第90話 荒れ地での戦い2
ユウは味方の周囲に張っていたバリヤを、個人個人向けに切り替えた。
「良し、これでいいぞ。どんなに動き回ってもバリヤは付いて回るから安心しろ」
ユウの説明にラキは納得する。
「なるほど。そう言えばお主は全体だけでなく、個別にバリヤを張ることも出来るんじゃったな」
「あぁ、そういうことだ。これで服を脱がなくていいだろ?」
「確かにな。どれ、じゃあちょっくら行って来るかの」
そう言ってラキはキマイラが吐き出した火炎の中に飛び込んで行った。
「ねぇねぇ! リオも行っていい?」
リオもウズウズしているようだ。
「あぁ、いいぞ。でも気を付けてな?」
「分かった!」
リオが元気一杯に飛び出して行った。
「アリィはどうする?」
ユウは最後に残ったアリィにそう尋ねる。
「わ、私はまだちょっと怖いのと、得物が弓矢なんで近付く必要はないかなと...」
「それもそうだな。じゃあ、アリィはここから俺達を援護するってことで」
「わ、分かりました」
ユウはそう言ってキマイラとの接近戦に向かった。
◇◇◇
キマイラは逃げ回っていた。
「この! デカい図体のクセにチョコマカと動きおってからに!」
「あ、当たらない~!」
近付いたはいいが、攻撃を当てられず二人とも苦労しているようだ。ユウはラキが言っていた臆病者の意味が分かった気がした。
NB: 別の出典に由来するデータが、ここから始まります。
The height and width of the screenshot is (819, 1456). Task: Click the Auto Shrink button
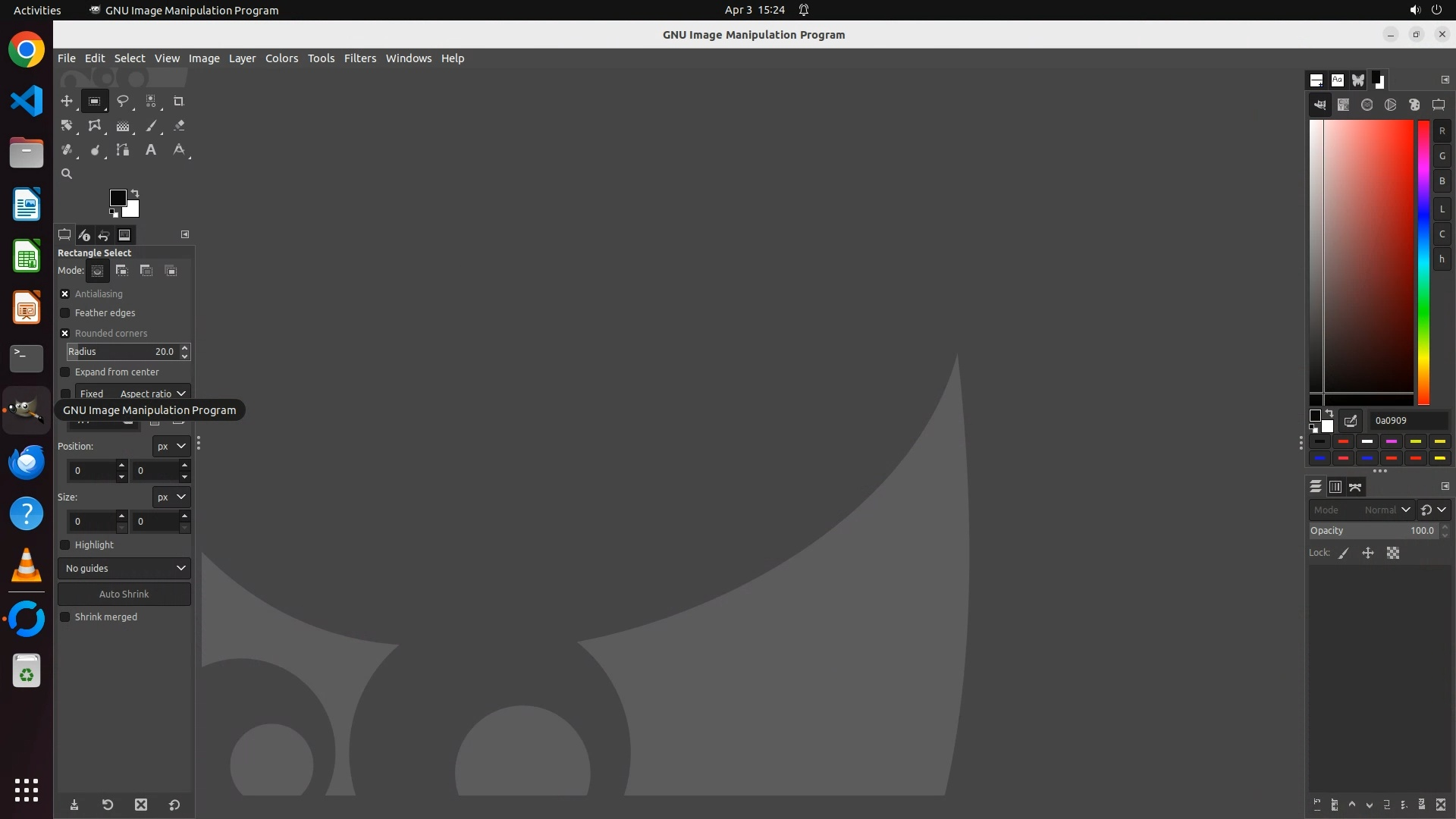pos(124,595)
オマケに二人の得物はラキが自前の爪、リオがサバイバルナイフと、どちらも射程が短いので余計に苦労しているようだ。
「ラキ! リオ! こっちに追い込んでくれ!」
「「 了解! 」」
ユウの意図を察した二人は、ユウが待ち構えている方向へとキマイラを誘導し始めた。ユウはユグドラシルの枝を構えて待つ。やがて二人に追い立てられるように、キマイラが近付いて来た。
「ウオリャアァァァッ!」
ユウが気合いを込めてユグドラシルの枝を振り下ろす。
「ガアァァァッ!」
キマイラはジャンプして躱そうとするが、尻尾の蛇までは躱し切れずに切り落とされてバランスを崩した。
「今だ! アリィ!」
「は、はいっ!」
トドメを刺すべくアリィがクロスボウを構え矢を射った。
ポスッ...カランカラン...
矢はアリィを囲っているバリヤの内側に当たって空しく下に落ちた。
「「「「 あっ... 」」」」
全員の目が点になる。
「えっ!? なんでなんで!?」
アリィは訳が分からず混乱していた。
「そうか...このバリヤは異物を何でも弾くから、矢が放たれた瞬間から異物と判断されて弾かれたんだな」
うんうんと一人頷くユウに、
「感心しとる場合か!」
体勢を立て直して再び逃げ回るキマイラを、再び追い掛け回すラキが怒鳴った。